Diplomats and regional observers suggest that Doha would be incapable of brokering a Somalia agreement without American backing, along with coordination with neighboring countries like Kenya and Ethiopia – both of which perceive Al-Shabaab as an immediate security concern and are highly suspicious of any process that might enhance the group’s political standing.

Assertions that Qatar is operating independently are generally considered by specialists to be unrealistic.

Barriers to Any Settlement Through Negotiation

Numerous significant obstacles would complicate even initial discussions:

1. Fundamental political divisions within Somalia

Federal member states, particularly Puntland, Jubaland, and the self-declared republic of Somaliland, would firmly resist any negotiations exclusively directed by Mogadishu. They frequently accuse the central government of accommodating or supporting militant groups – allegations that federal authorities deny.

2. Robust opposition from regional powers

Both Kenya and Ethiopia object to any resolution that might permit an Islamic administration to govern Mogadishu. These nations also worry about Al-Shabaab’s territorial ambitions extending across their borders.

3. Al-Shabaab’s fundamental demands

The organization continues to insist on:

International partners, especially the United States, view a complete military withdrawal as unacceptable because of security concerns. These stances create an immediate diplomatic impasse.

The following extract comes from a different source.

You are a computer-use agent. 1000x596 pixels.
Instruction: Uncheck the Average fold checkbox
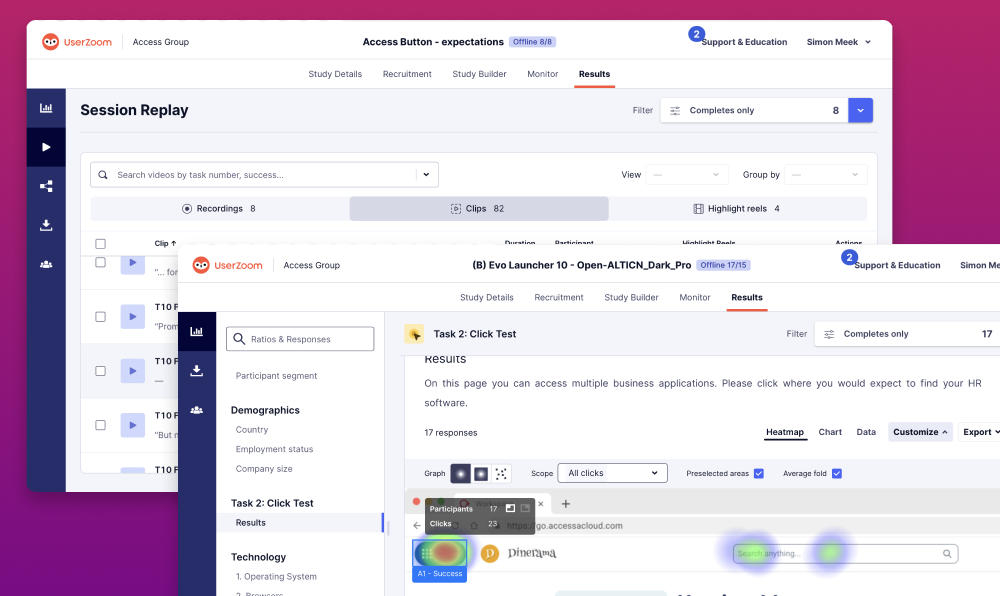(x=837, y=473)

4. Al-Shabaab’s alliance with Al-Qaeda

Although analysts acknowledge that the organization could theoretically disavow the global network, severing formal connections would not resolve its ideological objectives or territorial aspirations. Most experts concur that Al-Shabaab seeks an “Afghanistan-style” triumph rather than power-sharing arrangements.

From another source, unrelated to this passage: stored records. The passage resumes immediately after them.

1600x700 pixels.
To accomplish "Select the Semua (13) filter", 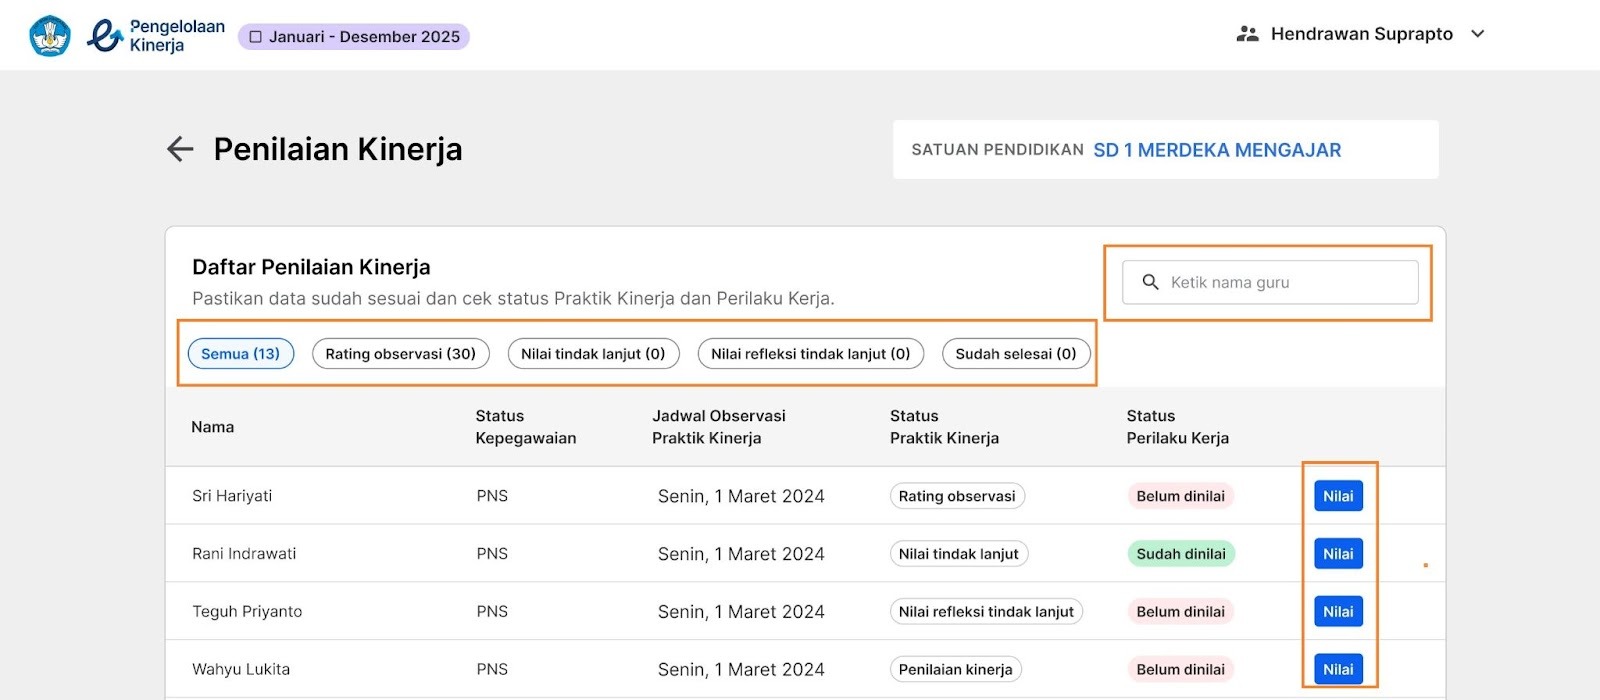I will point(241,354).
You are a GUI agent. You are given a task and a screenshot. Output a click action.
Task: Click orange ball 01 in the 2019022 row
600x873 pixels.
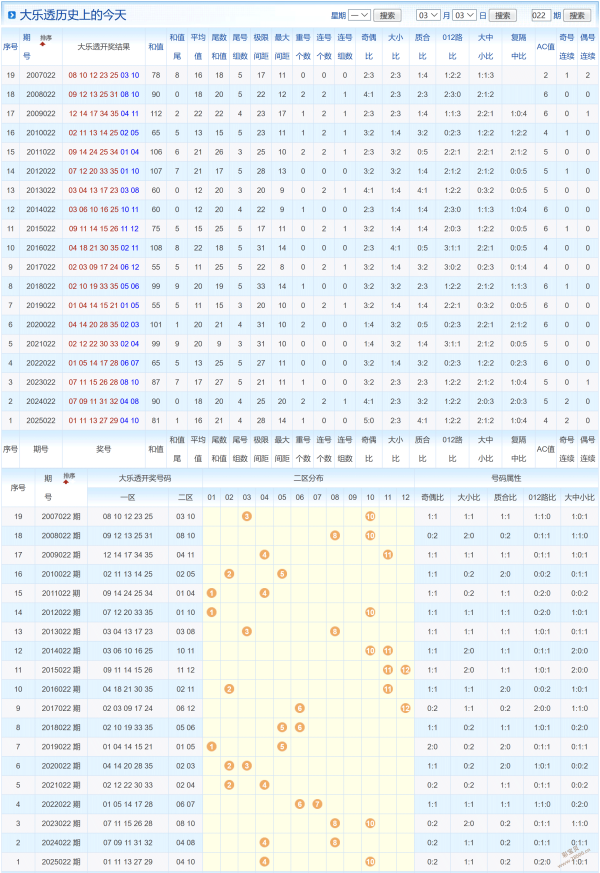coord(211,746)
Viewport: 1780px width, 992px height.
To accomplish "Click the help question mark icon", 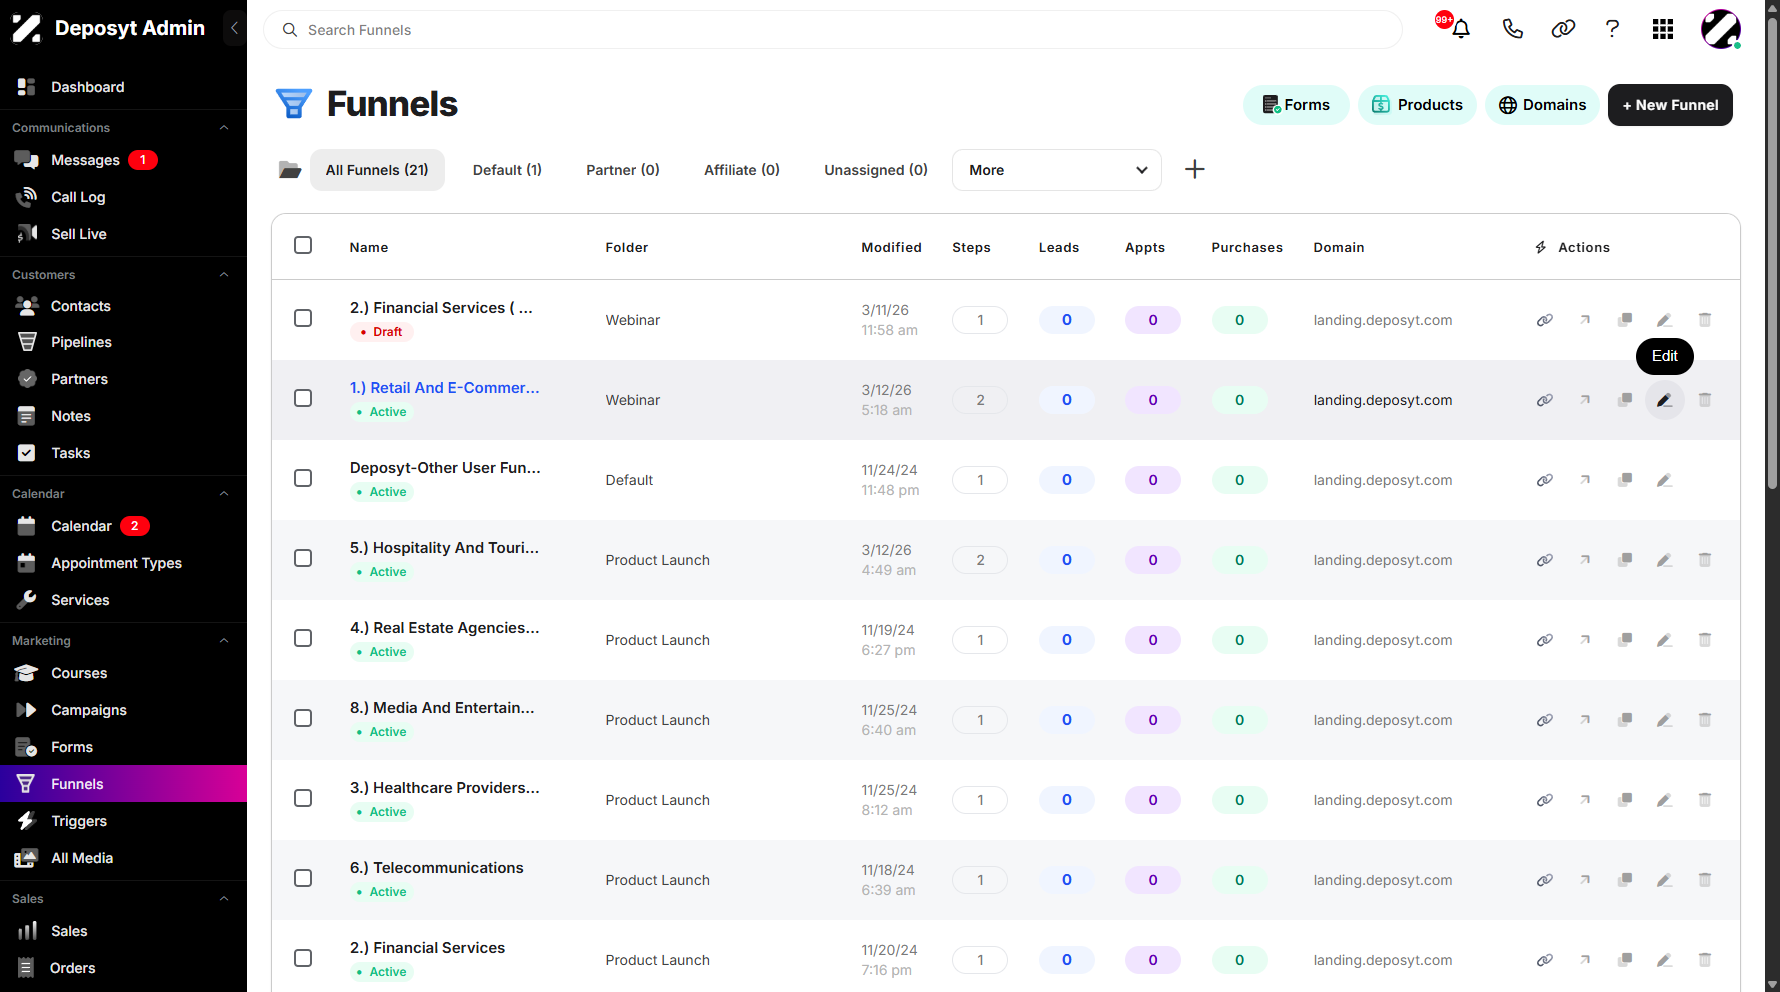I will [1612, 29].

Lessons from Afghanistan and Syria Are Not Transferable to Somalia

Al-Shabaab has carefully monitored the Taliban’s return to power in Afghanistan and the development of Hayat Tahrir al-Sham (HTS) in Syria. However, the Somali situation differs markedly.

Afghanistan’s Taliban assumed authority following a US-negotiated withdrawal and the disintegration of Afghan government forces. No regional government openly resisted the Taliban’s seizure of power.

HTS in northwest Syria acquired influence partially through discreet interactions with foreign powers and a readiness to compromise on ideological principles.

In contrast, in Somalia, no neighboring country supports an Al-Shabaab takeover, and Ethiopia and Kenya maintain substantial military deployments in regions adjacent to their borders.

A Conflict Destined to Persist

During recent months, Al-Shabaab has enhanced its activities in the areas surrounding Mogadishu, establishing temporary checkpoints on major access routes. These actions demonstrate both the organization’s confidence and the government’s strained security infrastructure.

However, despite periodic speculation about a negotiated resolution to the conflict, both parties appear committed to a military strategy.

For Al-Shabaab, negotiations risk internal fragmentation without achieving its ultimate aim: a complete Islamic emirate.

For the government, discussions – particularly amidst political instability – could undermine its legitimacy and provoke criticism from competing states and domestic opponents.

Currently, Somalia’s prolonged conflict appears destined to continue, with neither side positioned to pursue, embrace, or execute a political resolution.